Versículo 14: Tudo o que For Entregue por Voto
14. TUDO O QUE OS FILHOS DE ISRAEL TIVEREM ENTREGUE POR VOTO SERÁ TEU — se, isto é, o tiverem prometido a Deus, não para sacrifício, mas apenas para oferta. Este é o quarto dom dos sacerdotes, a saber, os votos, isto é, as coisas oferecidas por voto.
Versículo 15: Tudo o que Primeiro Romper do Seio
15. Tudo o que primeiro romper do seio, etc., SERÁ DO TEU DIREITO. — Este é o quinto dom e estipêndio dos sacerdotes, a saber, os primogénitos dos animais.
TODO O ANIMAL QUE FOR IMUNDO FARÁS RESGATAR. — Por «imundo» entende-se não segundo a espécie, tal como o cavalo, o mulo ou o camelo, mas acidentalmente, tal como uma ovelha coxa, mutilada ou cega, etc., que portanto não pode ser sacrificada a Deus; pois os Hebreus ofereciam a Deus os primogénitos somente dos animais limpos, a saber, ovelha, boi, cabra e homem, mas não dos animais imundos, excepto unicamente o jumento, como mostrei em Êxodo xiii, 12 e 13.

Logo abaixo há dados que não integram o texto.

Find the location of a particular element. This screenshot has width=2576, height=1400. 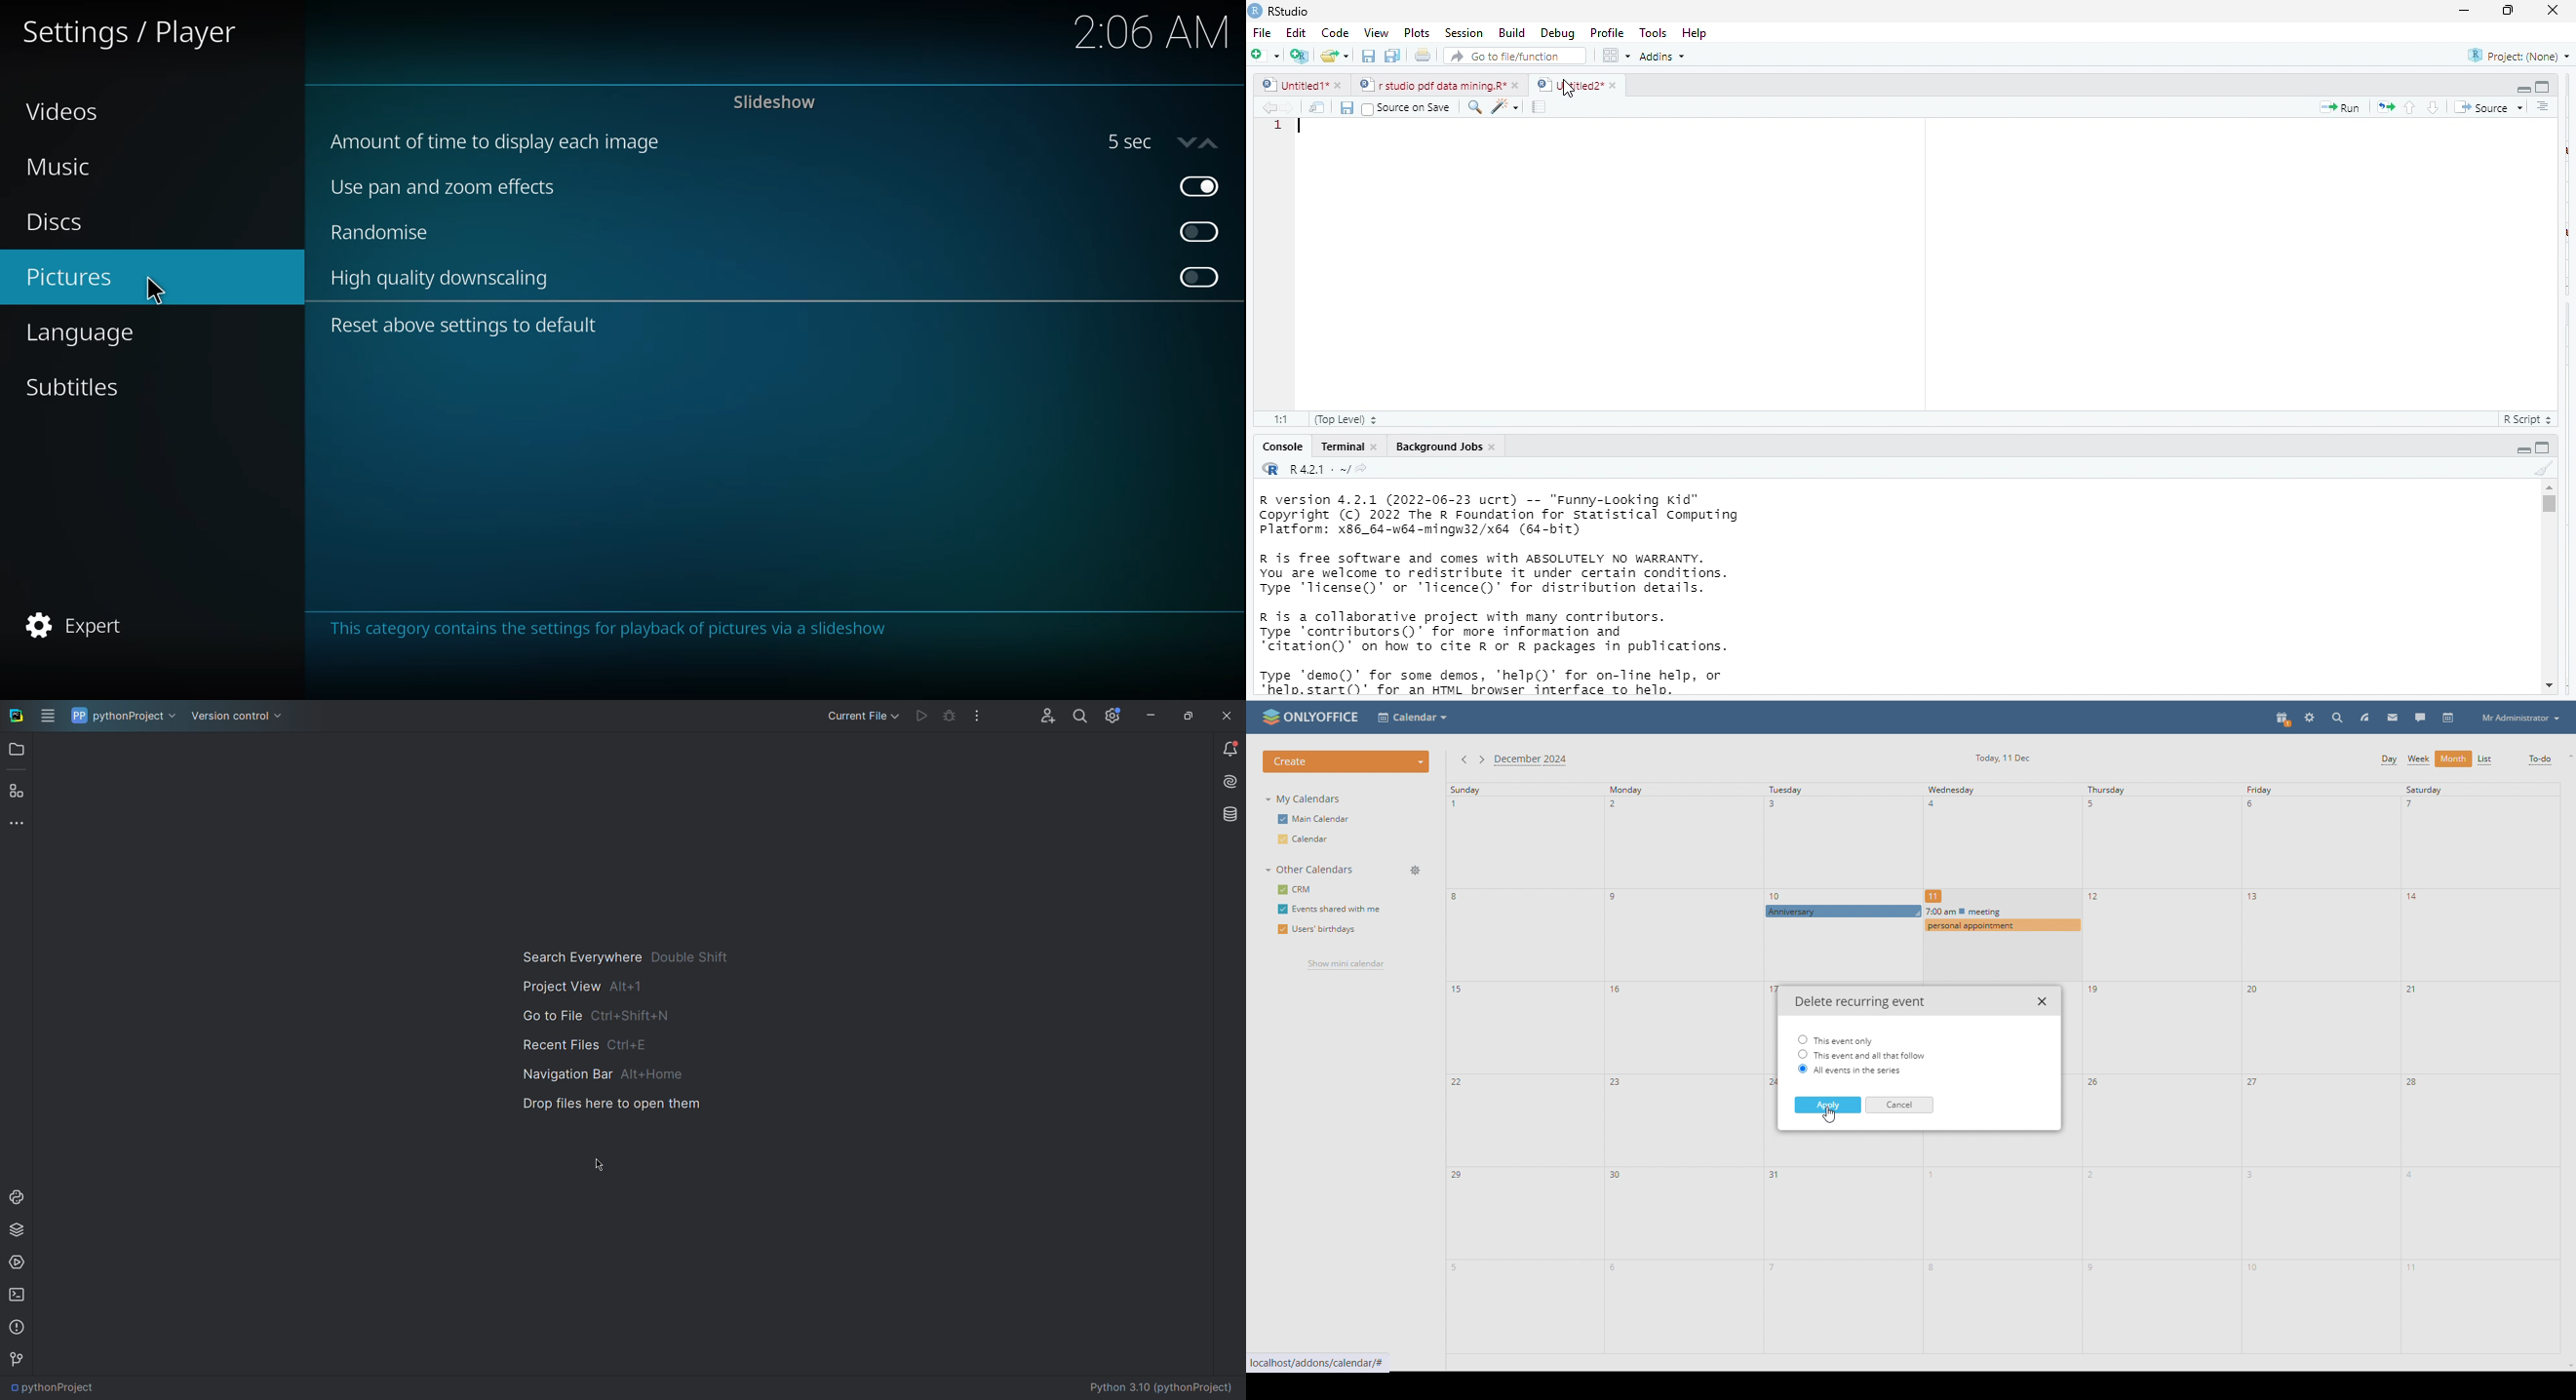

time is located at coordinates (1156, 33).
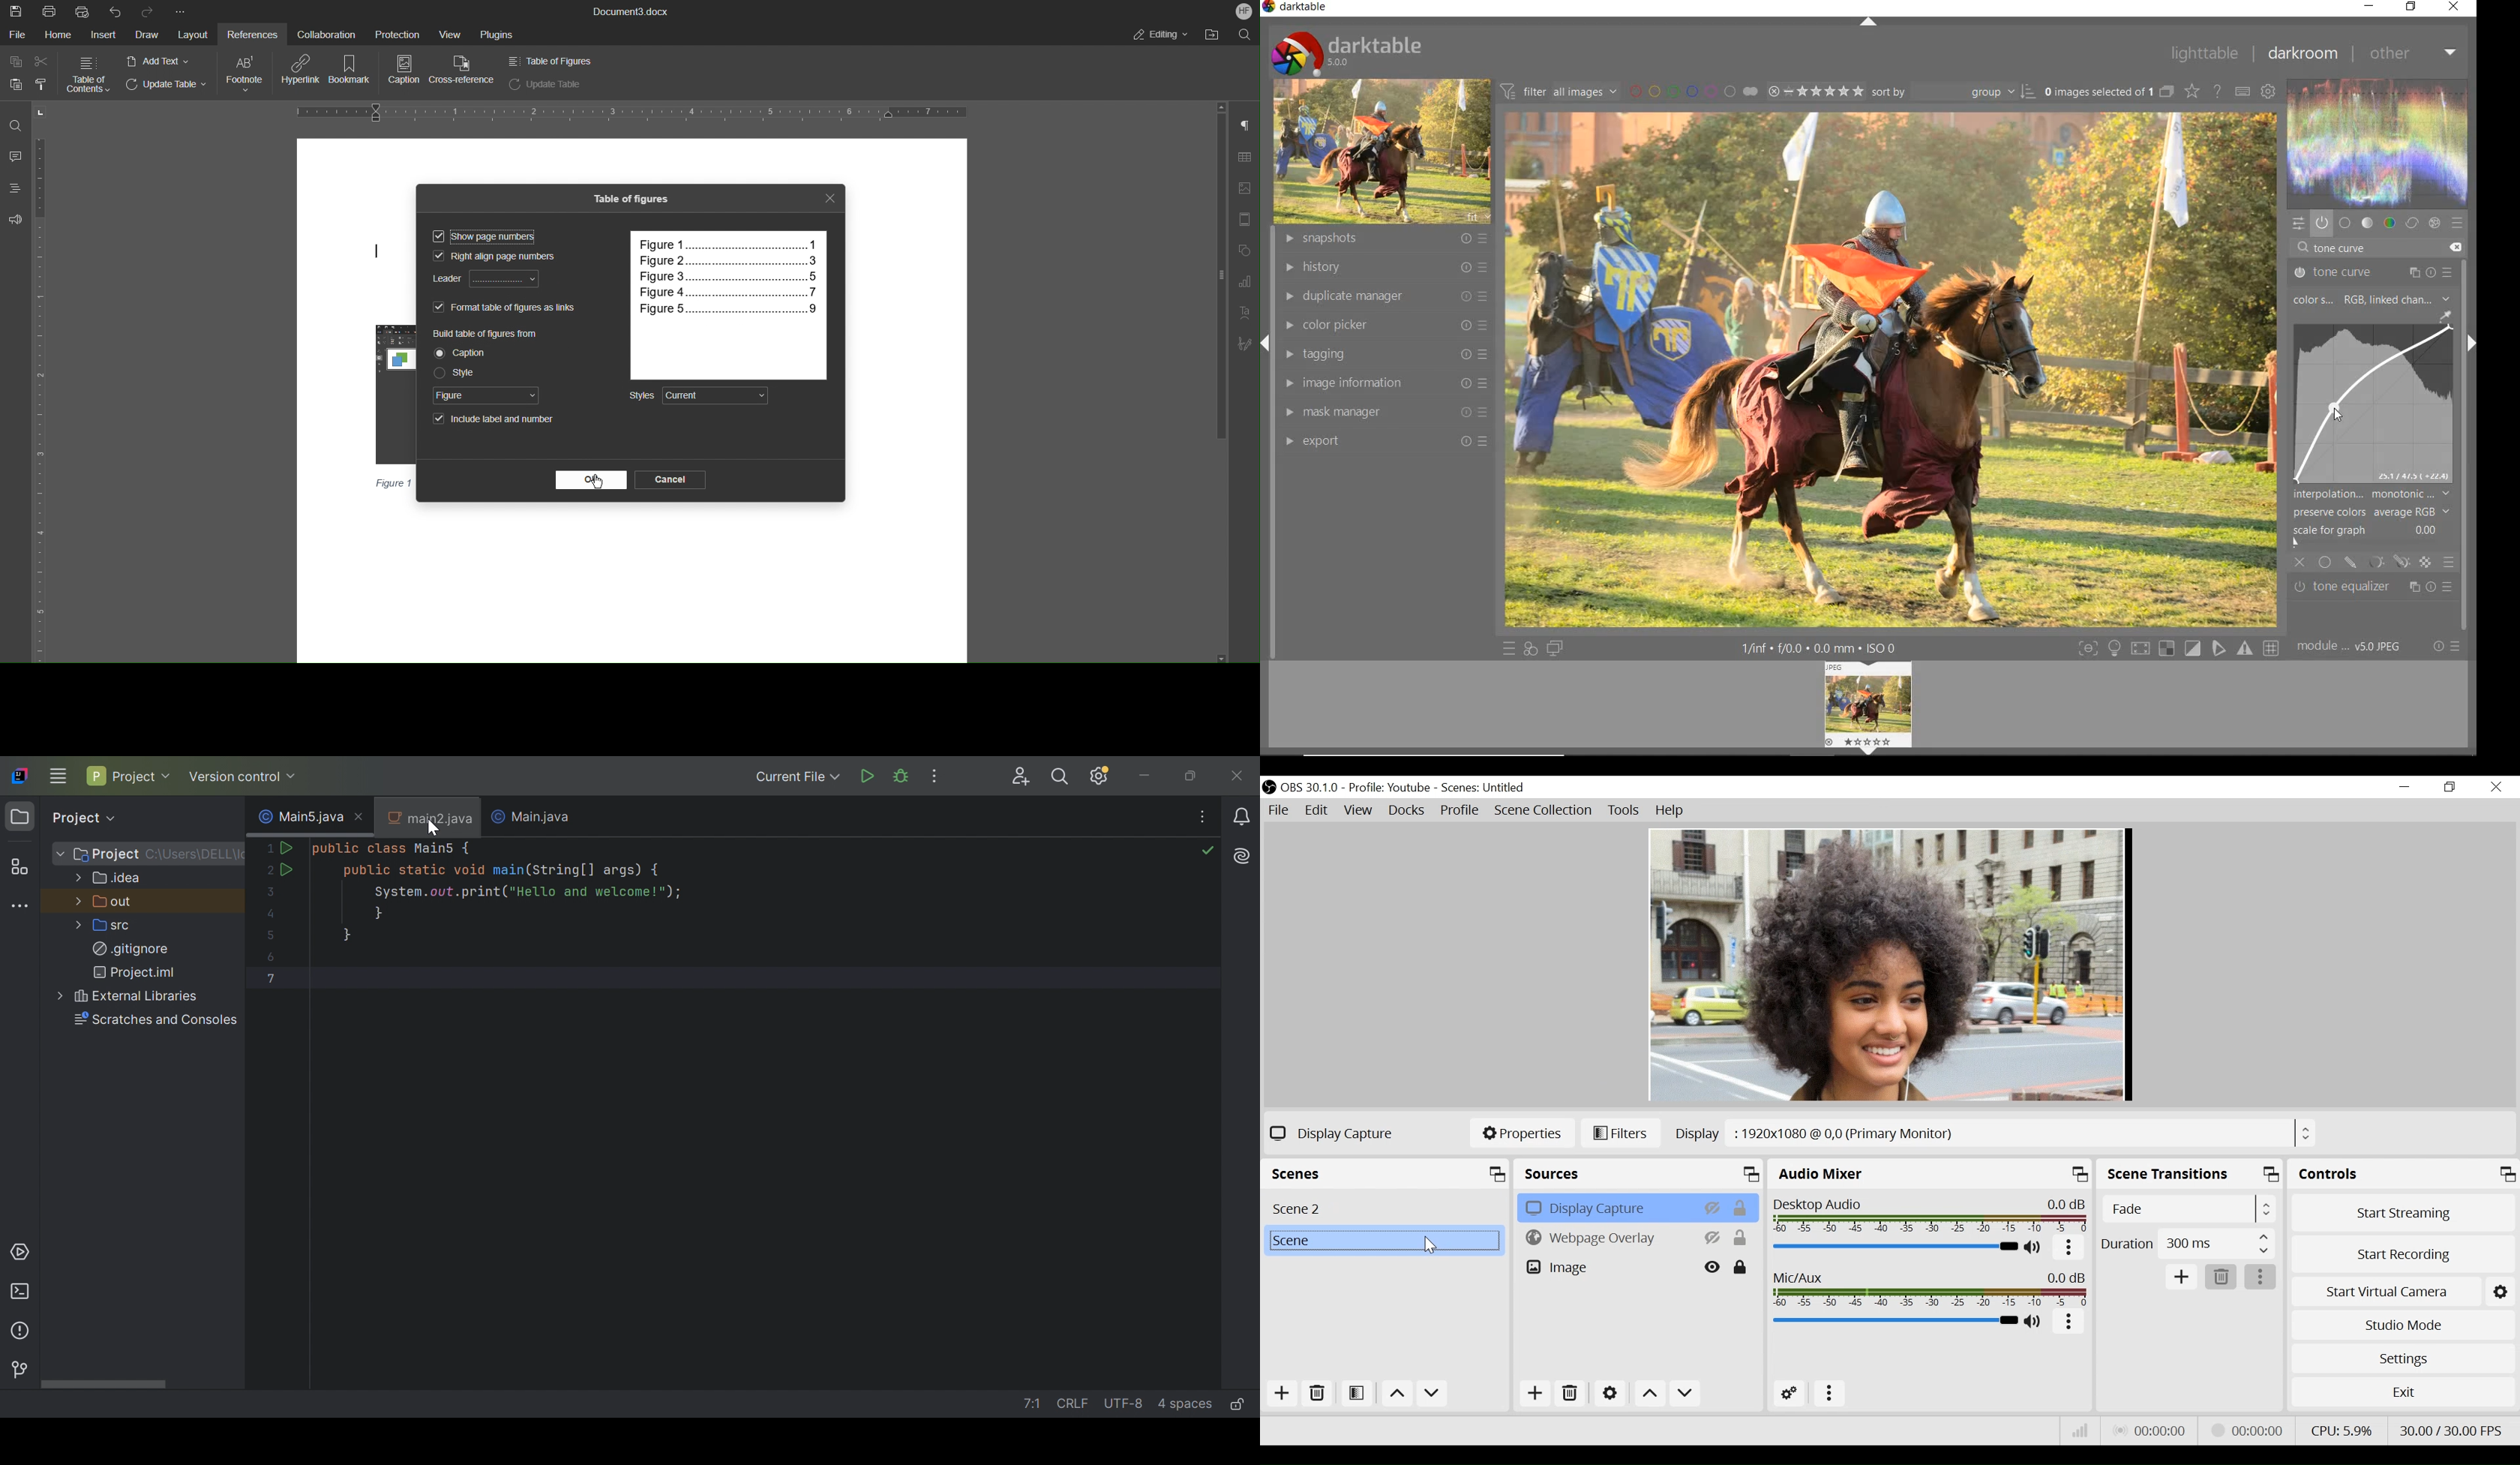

Portanto, somente o primogénito do homem devia ser oferecido a Deus depois de um mês e resgatado pelo preço estabelecido, a saber, cinco siclos de prata, isto é, cinco florins brabanções. Donde é claro que uma criança primogénita podia ser oferecida a Deus e resgatada antes da purificação da mãe (pois esta fazia-se no quadragésimo dia após o parto), e até devia ser oferecida e resgatada se a mãe morresse no parto ou pouco depois. Comummente, porém, as mães esperavam pela sua própria purificação, para que juntamente com ela oferecessem e resgatassem os seus filhos primogénitos, como fez a Bem-aventurada Virgem com o menino Jesus, Lucas II, 22.
Versículo 17: O Primogénito do Boi, da Ovelha e da Cabra
17. MAS O PRIMOGÉNITO DO BOI, DA OVELHA E DA CABRA NÃO FARÁS RESGATAR, PORQUE SÃO SANTIFICADOS — porque, isto é, são consagrados a Deus, para Lhe serem sacrificados segundo a lei; portanto não podem ser resgatados, como são resgatadas as outras coisas que não devem ser sacrificadas a Deus. Os primogénitos, portanto, do boi, da ovelha e da cabra deviam ser sacrificados a Deus, de tal modo que o seu sangue fosse derramado sobre o altar e a sua gordura fosse queimada a Deus sobre o altar, enquanto a sua carne passava para o uso e consumo dos sacerdotes.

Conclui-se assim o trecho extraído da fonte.